Repeat everything in the police funding transcript from "Mr McNulty: I" down to "of policing funds.", word for word.

— START Source text —

Q81 Mr Benyon: Do you share ACPO's
concerns about the amount of funding that is top-sliced away from,
if you like, front-line policing? For example, they have said
that, in the last five years, a proportion of the total police
funding top-sliced for central services has increased by 75%,
so this suggests that funding increases directed towards front-line
services are small as a proportion of that.
Mr McNulty: I think actually that
is a bit unfair if you are taking just the global policing pot,
some of which was always going to be determined as spent centrally,
and then somehow saying that is a top slice of policing funds.
They are right, over the last four or five years much of that
increase has been the establishment of NPIA, the National Policing
Improvement Agency, and the consolidation of what the Police Information
Technology Organisation and Centrex were doing before, a substantial
portion of it is SOCA and, quite rightly, the centralisation of
elements of national concern in terms of serious and organised
crime, and some of the elements were the early elements of counter-terrorism
spend. I do not think there is anything in terms of that central
pot, if you like, and funding that should not ought to be at the
centre rather than with the forces, so I take it in part, but
not the whole of it.
Q82 Mr Benyon: Are you happy in the
way that organisations like the NPIA operate? Is there not a fear
that they are taking away and that some local priorities, local
projects are going to the bottom of the funding priority file
because this is a central organisation?
Mr McNulty: No, and, firstly,
it is about seven weeks' old and it was clearly in shadow form
before that, but I think the balance between what it does on behalf
of either individual forces or nationally across the forces needs
to be right. I would be concerned if, a year on or so, it was
slowly taking in and putting at the bottom of lists things that
could be, and should be, done locally. "Subsidiarity"

— END Source text —
— START Data records —

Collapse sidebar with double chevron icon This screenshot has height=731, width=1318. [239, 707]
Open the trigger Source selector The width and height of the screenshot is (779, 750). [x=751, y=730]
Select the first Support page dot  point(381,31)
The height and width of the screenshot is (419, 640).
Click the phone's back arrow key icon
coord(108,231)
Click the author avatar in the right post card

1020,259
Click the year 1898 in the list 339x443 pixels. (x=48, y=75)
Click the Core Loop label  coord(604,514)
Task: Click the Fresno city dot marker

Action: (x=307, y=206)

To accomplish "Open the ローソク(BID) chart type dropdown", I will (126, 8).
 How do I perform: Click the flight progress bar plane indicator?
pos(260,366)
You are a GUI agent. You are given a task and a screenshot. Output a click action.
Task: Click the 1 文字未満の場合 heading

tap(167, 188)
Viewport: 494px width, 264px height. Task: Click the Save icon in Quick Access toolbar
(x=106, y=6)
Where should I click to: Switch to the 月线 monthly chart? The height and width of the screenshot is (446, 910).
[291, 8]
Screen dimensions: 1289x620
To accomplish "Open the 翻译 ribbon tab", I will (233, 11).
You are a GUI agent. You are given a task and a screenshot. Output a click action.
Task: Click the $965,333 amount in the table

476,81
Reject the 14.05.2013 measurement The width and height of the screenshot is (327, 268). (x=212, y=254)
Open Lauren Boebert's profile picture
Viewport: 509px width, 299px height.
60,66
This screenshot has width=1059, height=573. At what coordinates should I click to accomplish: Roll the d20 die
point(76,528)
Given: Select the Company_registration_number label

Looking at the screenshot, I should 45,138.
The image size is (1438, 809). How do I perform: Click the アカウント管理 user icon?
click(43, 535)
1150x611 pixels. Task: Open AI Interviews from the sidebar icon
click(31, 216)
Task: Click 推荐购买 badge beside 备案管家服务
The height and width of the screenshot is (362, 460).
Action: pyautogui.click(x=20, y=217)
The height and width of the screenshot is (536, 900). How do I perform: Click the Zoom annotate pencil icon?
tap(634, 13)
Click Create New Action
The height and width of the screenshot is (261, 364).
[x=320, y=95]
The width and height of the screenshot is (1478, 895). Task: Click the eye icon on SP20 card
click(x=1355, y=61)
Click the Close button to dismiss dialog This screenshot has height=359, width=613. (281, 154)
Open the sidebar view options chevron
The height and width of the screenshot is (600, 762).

— END Data records —

**Result of this task:**
Mr McNulty: I think actually that
is a bit unfair if you are taking just the global policing pot,
some of which was always going to be determined as spent centrally,
and then somehow saying that is a top slice of policing funds.